**WORK REQUEST 1**.
In the Pennsieve metadata text below, what can models be interpreted as?
**WORK REQUEST 2**.
Quote the Pennsieve metadata text word for word, starting at "Metadata support on" and ending at "with specific records.".
**WORK REQUEST 3**.
Continue the Pennsieve metadata text below from the point where it stops.
═══ EXERCISE TEXT
Metadata

To maximally leverage scientific and clinical data, it is critical for researchers to provide detailed and contextual metadata. The Pennsieve platform includes advanced infrastructure to link scientific data to complex metadata schemas. Users can define custom metadata schemas and leverage this to query, explore, and interact with data in context.

Metadata support on the platform is based on the ability to create user-defined data models. Models can be interpreted as the nouns of a dataset (i.e. Subject, Experiment, Study, Diagnosis) and are used to describe the datasets in terms that are meaningful to the user. Each model has properties that describe that model (i.e. properties of a Subject may include Age, Height, Weight, Gender, etc.). In addition, users can define relationships that might exist between records of particular models. For example, a particular Patient X can be enrolled in Study Y. In addition, records can be associated with files allowing users to find raw data associated with specific records.
══════
═══ PROVIDED DATA
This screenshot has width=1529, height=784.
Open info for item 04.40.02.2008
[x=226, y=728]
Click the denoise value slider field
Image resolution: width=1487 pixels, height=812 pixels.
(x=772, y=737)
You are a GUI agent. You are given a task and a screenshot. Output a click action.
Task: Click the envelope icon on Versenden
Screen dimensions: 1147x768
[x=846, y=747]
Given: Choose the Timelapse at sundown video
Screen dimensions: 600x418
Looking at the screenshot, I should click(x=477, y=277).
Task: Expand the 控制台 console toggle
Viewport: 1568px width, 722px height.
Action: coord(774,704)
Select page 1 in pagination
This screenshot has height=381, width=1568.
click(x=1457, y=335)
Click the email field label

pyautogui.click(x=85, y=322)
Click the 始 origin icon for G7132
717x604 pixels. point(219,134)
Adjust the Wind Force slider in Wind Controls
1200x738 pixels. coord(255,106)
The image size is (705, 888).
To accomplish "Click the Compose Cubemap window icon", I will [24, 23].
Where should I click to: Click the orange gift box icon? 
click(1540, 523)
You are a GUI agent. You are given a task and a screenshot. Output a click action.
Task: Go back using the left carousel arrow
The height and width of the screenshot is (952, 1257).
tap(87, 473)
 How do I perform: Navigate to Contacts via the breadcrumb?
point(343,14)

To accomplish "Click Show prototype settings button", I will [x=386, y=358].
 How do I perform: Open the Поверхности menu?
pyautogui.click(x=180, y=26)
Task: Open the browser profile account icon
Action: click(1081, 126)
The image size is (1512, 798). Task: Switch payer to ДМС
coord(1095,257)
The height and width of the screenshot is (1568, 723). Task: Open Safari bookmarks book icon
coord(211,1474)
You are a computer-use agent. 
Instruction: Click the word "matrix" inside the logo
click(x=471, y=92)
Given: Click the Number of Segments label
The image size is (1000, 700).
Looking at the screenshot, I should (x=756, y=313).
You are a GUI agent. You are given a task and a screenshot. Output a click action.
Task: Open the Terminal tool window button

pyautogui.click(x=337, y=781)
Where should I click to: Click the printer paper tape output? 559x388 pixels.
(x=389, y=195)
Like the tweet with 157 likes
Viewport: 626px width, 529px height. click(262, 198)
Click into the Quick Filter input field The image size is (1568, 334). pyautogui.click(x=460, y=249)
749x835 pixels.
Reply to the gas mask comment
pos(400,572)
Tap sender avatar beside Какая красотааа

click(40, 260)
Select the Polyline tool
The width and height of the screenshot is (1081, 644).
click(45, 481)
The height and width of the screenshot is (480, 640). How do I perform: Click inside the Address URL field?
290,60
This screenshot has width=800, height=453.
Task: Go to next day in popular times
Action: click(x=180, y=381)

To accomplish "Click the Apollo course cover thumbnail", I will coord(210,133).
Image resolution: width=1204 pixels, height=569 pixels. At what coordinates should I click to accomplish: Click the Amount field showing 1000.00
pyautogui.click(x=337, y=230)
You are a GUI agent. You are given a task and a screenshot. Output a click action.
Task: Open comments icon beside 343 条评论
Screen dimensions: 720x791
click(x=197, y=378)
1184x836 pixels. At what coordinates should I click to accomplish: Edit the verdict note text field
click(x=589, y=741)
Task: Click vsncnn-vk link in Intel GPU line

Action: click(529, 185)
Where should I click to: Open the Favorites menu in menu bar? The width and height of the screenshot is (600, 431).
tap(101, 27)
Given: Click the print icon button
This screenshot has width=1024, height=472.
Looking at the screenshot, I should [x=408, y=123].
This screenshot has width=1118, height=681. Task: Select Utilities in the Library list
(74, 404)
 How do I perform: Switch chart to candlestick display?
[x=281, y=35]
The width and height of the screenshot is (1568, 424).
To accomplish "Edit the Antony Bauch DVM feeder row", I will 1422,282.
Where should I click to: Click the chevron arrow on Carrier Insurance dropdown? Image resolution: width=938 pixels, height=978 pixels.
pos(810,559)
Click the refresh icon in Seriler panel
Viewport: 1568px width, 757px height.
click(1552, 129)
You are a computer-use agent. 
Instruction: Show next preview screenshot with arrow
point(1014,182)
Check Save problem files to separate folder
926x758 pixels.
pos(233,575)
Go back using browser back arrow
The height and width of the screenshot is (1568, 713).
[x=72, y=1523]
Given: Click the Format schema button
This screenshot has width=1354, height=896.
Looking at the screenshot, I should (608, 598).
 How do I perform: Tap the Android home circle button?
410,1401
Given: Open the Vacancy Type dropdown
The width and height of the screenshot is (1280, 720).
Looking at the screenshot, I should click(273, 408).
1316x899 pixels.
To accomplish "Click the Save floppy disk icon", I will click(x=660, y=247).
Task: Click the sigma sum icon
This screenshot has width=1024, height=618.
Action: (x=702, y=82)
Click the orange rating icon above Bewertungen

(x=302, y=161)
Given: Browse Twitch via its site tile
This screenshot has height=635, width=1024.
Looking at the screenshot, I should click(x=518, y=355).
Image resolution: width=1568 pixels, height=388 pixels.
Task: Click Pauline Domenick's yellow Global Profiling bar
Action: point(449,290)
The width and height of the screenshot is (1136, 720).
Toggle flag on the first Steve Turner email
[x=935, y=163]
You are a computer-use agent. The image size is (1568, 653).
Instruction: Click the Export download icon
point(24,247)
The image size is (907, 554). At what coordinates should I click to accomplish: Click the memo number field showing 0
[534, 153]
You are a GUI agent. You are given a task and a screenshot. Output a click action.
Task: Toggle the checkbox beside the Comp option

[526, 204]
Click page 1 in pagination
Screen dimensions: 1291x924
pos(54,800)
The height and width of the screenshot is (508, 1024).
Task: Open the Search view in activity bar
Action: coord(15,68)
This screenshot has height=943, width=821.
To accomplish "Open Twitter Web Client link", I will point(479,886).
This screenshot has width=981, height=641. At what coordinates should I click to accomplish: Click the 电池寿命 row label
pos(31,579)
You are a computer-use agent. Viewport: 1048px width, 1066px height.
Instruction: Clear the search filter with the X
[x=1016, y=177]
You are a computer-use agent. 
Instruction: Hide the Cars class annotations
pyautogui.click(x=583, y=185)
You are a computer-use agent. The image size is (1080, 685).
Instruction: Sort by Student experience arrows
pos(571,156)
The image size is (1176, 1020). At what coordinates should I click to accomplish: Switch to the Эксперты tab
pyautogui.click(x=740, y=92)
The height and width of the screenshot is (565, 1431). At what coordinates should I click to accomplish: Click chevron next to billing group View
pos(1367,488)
══════
**EXERCISE OUTPUT 1**.
The nouns of a dataset.

**EXERCISE OUTPUT 2**.
Metadata support on the platform is based on the ability to create user-defined data models. Models can be interpreted as the nouns of a dataset (i.e. Subject, Experiment, Study, Diagnosis) and are used to describe the datasets in terms that are meaningful to the user. Each model has properties that describe that model (i.e. properties of a Subject may include Age, Height, Weight, Gender, etc.). In addition, users can define relationships that might exist between records of particular models. For example, a particular Patient X can be enrolled in Study Y. In addition, records can be associated with files allowing users to find raw data associated with specific records.

**EXERCISE OUTPUT 3**.
Metadata services are based on JSON and JSON-Schema. They support versioning of both schema and records and is optimized to be AI-Ready. The image below provides a high-level schematic overview of the Pennsieve metadata schema and example processes for ingest and export. 1. Models are defined as JSON Schema objects, 2: Records are defined as JSON objects that are validated against the models during ingest. Metadata records are stored in the Pennsieve Database and are queryable through the platform. 3: Metadata can be exported to several file-formats to enable specific use-cases such as dashboarding, deep graph querying and cohort creation.

The following screenshot shows an example of the het.io dataset ingested in the Pennsieve platform. Relationships between records allow users to find associations between diseases, drugs, and Genes.